Open mreferre opened 2 years ago
Thanks for the issue and discussion points, @mreferre. Indeed, as you've seen (https://github.com/fermyon/installer/issues/45 and others), we're continuing to explore approaches that lower the barrier of entry for running the Fermyon platform. Wanted to chime in with a little background and then hopefully the discussion can start to grow around the thoughts/suggestions you've mentioned.
I don't know if this a choice you have made for initial practical reasons or for more strategic reasons in terms of where you want to bring the tech.
A little bit of both. Nomad, being our scheduler of choice for the platform, is intended to run directly on the host. In adding the various other moving bits on top of this foundation (i.e. Bindle, Traefik, Hippo), all in the form of Nomad jobs, we stuck with the same approach (either installing them onto the host directly or having Nomad fetch binaries as needed). There is definitely a strategic reason, at least in one main area, for this approach as well: to harness the core benefits that we hope to deliver with the platform (speed, efficiency, scale-to-zero), we intend for the Spin apps themselves to run on the host (i.e. on a registered Nomad worker) directly.
All of that being said, we're definitelly open to exploring ways in which containerization might help users wishing to run the platform have a better go at it. Although the effort to run Nomad itself in a container doesn't appear immediately trivial, the other platform infra components (Bindle, Traefik, Hippo) and perhaps even Spin itself (i.e. the spin process running a given app) could certainly be eligible, as long as the platform (and the value it provides) isn't adversely affected by the introduced complexity and/or overhead of containerization.
Thanks @vdice for the background. I love this discussion.
I should have made it more clear that my appetite for using containers in this very specific use case is very much geared towards a better packaging mechanism and not so much around "containers for microservices". In other words I see containers being used here more like "glorified VMs" (here I said it!). It just feels to me that attacking your operational challenges discussed above with OCI images and Dockerfiles is easier than doing so with AMIs and user_data (I am trivializing it). So yes in a way it's about introducing another compute abstraction (containers on top of VMs) but I sense that the outcome is net positive and the risks of "the platform (and the value it provides) isn't adversely affected by the introduced complexity and/or overhead of containerization" are minimal and/or dwarfed by the operational benefits that containerization can introduce.

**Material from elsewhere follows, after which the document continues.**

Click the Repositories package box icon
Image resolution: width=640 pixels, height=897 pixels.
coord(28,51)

What I was envisioning was containerizing Bindle, Traefik, Hippo, Spin and every other process you would need to run so that these containers can be scheduled just like how you are scheduling today the binaries on the EC2 instances.

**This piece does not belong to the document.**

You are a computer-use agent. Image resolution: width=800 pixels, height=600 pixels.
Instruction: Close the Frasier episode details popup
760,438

In the past few weeks I have started to play with Spin (prior to the platform announcement) and after playing with a VM deployment I found it so much easier to package everything into a container and use it that way. This is the Dockerfile
I came up with (far from being optimized):
FROM ubuntu:latest
# this ARG is required for cmake not to prompt for a geo
ARG DEBIAN_FRONTEND=noninteractive
RUN apt-get update && apt install curl jq git cmake zip -y
SHELL ["/bin/bash", "-c"]
RUN LATEST=$(curl -s https://api.github.com/repos/fermyon/spin/releases/latest) \
&& X86URL=$(echo $LATEST | jq -r '.assets[].browser_download_url' | grep linux-amd64.tar.gz) \
&& X86ARTIFACT=$(echo $LATEST | jq -r '.assets[].name' | grep linux-amd64.tar.gz) \
&& curl -L -O $X86URL \
&& tar -zxvf $X86ARTIFACT \
&& mv spin /usr/local/bin/spin
RUN curl https://sh.rustup.rs -sSf | bash -s -- -y
ENV PATH="/root/.cargo/bin:${PATH}"
RUN rustup target add wasm32-wasi
EXPOSE 3000
# this assume that files/artifacts are mounted on the /wasm folder
CMD spin up --listen 0.0.0.0:3000 --file /wasm/spin.toml
This is a super small PoC I put together off the back of the above container where I would launch a couple of AWS Fargate tasks connected to a shared EFS volumes mounted on /wasm/
:
The CodeBuild project just builds Wasm artifacts and place them in a shared EFS volume that the 2 Spin containers go grab. By the way this is why I asked for hot reload support in Spin here (I'd like to update the application without having to restart Spin - albeit perhaps if I use Bindle/Hippo I won't need that because of the way applications get updated) and Arm support here (Fargate ships with support for Linux/x86, Linux/Graviton and Windows/x86).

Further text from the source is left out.